Task objective: Count the lines below that contain the word "arrow" and give only that number.

[Material for this task Boundary: Start]

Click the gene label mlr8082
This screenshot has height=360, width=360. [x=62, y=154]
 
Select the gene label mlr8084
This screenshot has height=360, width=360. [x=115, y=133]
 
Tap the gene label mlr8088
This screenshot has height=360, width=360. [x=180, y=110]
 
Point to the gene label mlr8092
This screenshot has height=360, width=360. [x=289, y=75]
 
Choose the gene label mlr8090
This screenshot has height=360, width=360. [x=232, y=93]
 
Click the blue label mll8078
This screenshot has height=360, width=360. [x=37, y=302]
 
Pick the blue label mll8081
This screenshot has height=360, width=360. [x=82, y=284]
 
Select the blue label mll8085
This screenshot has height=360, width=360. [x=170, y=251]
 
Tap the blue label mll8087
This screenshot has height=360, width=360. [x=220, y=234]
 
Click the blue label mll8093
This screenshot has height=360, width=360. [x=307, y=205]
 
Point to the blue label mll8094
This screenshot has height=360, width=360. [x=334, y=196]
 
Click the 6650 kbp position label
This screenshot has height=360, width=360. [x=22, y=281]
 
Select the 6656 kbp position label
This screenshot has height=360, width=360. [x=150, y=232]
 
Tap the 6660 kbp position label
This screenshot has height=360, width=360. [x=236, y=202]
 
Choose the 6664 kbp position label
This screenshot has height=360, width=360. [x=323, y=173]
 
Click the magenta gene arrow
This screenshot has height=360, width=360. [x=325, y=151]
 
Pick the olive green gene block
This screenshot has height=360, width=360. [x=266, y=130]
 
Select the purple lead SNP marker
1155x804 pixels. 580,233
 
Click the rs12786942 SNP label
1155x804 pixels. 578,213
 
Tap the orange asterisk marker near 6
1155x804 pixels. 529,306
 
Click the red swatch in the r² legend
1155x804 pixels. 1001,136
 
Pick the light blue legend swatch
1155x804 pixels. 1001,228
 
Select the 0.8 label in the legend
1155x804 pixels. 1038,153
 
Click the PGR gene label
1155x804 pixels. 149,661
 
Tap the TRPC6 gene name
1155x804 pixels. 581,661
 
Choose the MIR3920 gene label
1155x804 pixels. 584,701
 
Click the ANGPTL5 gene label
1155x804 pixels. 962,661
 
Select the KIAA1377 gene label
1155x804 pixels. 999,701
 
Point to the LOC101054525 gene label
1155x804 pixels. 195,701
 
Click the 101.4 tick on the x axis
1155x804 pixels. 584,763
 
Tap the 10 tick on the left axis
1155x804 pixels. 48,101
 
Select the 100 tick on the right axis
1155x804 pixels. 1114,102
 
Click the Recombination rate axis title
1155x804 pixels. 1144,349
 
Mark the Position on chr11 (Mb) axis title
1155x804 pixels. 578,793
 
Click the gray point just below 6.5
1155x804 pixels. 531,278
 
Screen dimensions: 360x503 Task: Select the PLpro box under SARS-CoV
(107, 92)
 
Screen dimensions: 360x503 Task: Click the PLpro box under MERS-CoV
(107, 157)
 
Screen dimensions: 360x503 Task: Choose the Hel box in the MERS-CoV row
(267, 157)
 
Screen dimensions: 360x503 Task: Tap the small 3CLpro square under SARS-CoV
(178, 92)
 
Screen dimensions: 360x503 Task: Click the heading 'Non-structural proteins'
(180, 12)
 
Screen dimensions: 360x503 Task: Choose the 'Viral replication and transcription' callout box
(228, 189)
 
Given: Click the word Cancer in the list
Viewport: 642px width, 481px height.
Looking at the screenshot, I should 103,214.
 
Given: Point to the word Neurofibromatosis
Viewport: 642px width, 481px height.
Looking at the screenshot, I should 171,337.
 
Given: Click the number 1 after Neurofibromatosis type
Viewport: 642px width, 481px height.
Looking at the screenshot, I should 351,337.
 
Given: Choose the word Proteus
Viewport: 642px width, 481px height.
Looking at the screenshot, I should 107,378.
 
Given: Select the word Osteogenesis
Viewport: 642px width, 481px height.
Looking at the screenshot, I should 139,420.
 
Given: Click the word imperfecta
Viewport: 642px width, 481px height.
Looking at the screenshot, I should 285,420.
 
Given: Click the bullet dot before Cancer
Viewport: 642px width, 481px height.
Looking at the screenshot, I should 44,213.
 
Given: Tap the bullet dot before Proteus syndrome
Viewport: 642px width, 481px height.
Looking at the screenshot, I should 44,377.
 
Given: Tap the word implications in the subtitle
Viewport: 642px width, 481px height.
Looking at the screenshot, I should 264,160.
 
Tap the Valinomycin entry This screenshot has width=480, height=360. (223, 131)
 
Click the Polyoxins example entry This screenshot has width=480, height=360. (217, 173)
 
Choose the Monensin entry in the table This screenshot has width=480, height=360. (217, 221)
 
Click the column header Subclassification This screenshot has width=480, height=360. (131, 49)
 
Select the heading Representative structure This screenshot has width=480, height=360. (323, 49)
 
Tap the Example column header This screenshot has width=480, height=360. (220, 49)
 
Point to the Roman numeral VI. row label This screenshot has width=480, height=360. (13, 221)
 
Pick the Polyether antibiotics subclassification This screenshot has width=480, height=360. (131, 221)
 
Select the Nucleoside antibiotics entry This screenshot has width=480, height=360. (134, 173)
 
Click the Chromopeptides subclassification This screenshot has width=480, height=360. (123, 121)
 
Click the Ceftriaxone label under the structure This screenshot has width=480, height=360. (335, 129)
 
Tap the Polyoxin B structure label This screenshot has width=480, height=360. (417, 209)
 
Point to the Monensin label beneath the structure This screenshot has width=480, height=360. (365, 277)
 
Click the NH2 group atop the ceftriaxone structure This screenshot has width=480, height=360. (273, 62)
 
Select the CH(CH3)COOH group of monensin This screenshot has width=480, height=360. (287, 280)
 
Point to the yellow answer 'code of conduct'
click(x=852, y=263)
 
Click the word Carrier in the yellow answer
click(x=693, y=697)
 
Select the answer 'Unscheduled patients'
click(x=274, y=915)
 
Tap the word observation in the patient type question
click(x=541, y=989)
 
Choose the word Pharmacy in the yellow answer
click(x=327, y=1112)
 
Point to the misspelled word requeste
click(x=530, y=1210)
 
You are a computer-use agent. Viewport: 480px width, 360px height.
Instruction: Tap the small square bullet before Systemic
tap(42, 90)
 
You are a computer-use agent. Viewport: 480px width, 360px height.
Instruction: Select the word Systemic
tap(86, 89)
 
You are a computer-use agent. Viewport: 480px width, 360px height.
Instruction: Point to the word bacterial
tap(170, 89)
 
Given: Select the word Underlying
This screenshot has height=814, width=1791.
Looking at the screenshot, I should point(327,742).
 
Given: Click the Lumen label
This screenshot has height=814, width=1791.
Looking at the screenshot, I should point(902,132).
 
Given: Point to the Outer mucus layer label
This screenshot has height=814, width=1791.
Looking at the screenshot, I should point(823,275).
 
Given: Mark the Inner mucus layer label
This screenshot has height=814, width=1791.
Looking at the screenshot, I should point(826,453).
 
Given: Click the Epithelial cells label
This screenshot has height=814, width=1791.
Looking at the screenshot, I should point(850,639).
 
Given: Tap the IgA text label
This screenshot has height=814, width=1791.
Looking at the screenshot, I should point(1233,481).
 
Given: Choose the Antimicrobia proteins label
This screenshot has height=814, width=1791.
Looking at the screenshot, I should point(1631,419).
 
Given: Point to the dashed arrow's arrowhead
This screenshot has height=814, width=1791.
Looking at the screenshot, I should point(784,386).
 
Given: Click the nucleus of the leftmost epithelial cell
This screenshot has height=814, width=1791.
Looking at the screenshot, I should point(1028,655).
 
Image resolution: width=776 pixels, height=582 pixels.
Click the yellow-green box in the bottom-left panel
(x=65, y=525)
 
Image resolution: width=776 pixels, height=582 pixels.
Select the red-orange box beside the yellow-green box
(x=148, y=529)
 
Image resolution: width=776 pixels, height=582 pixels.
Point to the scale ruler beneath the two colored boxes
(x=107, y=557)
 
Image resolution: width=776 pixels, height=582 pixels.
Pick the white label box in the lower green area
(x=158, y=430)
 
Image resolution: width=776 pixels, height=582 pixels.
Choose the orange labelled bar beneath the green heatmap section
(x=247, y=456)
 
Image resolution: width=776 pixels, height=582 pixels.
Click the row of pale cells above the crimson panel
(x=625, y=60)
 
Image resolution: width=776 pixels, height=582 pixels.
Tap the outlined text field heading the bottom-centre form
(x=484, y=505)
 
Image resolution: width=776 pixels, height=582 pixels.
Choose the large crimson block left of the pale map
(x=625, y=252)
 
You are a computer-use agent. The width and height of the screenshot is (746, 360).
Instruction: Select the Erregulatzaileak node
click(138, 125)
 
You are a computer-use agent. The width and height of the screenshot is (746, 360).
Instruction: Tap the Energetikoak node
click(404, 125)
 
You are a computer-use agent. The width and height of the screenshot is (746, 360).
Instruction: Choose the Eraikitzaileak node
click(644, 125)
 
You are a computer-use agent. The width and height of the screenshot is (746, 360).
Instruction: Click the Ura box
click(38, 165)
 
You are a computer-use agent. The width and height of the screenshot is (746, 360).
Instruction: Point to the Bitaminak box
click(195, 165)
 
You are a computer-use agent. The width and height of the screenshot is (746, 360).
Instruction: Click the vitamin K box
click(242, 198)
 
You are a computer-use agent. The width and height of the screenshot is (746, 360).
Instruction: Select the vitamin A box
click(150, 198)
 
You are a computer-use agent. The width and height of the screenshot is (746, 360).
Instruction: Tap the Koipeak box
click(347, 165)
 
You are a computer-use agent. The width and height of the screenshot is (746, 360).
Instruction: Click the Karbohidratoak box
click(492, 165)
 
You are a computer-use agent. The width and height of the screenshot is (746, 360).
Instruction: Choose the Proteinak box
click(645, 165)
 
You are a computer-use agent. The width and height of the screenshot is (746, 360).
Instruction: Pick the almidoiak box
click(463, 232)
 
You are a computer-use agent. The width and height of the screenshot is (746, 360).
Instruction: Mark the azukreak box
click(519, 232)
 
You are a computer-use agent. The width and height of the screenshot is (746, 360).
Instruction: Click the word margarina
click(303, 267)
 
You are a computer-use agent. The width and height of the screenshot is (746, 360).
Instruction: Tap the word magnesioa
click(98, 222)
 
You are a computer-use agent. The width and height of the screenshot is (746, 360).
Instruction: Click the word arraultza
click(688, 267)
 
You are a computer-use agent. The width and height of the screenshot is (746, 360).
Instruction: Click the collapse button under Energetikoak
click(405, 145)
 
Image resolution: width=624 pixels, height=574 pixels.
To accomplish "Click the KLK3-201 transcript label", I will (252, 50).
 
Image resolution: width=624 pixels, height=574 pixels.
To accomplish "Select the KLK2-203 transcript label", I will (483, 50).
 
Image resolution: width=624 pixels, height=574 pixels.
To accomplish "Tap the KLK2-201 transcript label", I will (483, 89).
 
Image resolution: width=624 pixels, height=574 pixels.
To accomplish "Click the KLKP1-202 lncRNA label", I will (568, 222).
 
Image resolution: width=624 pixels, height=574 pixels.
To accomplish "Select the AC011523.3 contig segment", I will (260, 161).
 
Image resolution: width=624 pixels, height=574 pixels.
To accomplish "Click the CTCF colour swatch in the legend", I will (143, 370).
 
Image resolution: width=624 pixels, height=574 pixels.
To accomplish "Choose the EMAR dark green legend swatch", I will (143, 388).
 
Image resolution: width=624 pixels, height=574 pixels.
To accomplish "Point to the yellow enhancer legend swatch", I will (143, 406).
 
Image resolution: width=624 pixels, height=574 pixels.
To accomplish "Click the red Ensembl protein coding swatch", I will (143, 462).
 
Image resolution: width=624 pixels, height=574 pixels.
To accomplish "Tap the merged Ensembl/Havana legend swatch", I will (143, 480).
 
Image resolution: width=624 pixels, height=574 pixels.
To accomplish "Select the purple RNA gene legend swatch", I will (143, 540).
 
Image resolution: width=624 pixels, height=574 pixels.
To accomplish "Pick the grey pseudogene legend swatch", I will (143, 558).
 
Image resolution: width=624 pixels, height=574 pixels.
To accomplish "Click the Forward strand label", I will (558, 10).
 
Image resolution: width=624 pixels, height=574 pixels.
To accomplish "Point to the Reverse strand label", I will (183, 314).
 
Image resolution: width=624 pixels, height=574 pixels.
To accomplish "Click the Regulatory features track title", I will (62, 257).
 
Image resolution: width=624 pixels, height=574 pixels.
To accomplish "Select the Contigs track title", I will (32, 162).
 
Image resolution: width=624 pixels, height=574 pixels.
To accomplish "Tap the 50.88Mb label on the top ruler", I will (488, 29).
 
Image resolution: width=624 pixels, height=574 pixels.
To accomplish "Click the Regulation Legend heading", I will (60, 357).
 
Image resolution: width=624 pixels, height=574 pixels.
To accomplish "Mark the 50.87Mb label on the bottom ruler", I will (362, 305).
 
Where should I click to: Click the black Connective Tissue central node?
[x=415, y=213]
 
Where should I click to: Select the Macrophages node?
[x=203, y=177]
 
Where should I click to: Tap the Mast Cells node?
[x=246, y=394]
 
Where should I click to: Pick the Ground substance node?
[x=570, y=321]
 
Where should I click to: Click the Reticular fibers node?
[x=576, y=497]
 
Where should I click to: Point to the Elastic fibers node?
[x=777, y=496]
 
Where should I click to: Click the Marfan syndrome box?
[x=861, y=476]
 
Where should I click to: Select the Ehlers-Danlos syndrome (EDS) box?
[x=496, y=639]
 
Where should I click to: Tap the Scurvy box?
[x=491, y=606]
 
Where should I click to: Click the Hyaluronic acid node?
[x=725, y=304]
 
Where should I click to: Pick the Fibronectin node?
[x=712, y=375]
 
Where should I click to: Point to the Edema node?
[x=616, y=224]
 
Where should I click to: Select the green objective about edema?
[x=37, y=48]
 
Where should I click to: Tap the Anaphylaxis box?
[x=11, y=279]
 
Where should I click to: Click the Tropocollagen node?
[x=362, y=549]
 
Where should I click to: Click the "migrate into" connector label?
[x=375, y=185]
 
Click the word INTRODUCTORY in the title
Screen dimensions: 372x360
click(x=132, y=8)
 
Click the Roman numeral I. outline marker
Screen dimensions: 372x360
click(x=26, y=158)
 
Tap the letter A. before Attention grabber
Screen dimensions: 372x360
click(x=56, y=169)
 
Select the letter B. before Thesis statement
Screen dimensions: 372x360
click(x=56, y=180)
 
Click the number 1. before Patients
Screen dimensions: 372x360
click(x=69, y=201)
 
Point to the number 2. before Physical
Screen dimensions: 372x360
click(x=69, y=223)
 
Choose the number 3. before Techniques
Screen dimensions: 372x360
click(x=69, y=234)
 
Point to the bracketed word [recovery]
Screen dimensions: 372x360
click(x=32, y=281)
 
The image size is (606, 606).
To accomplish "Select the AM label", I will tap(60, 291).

[Material for this task Boundary: End]

Answer box: 2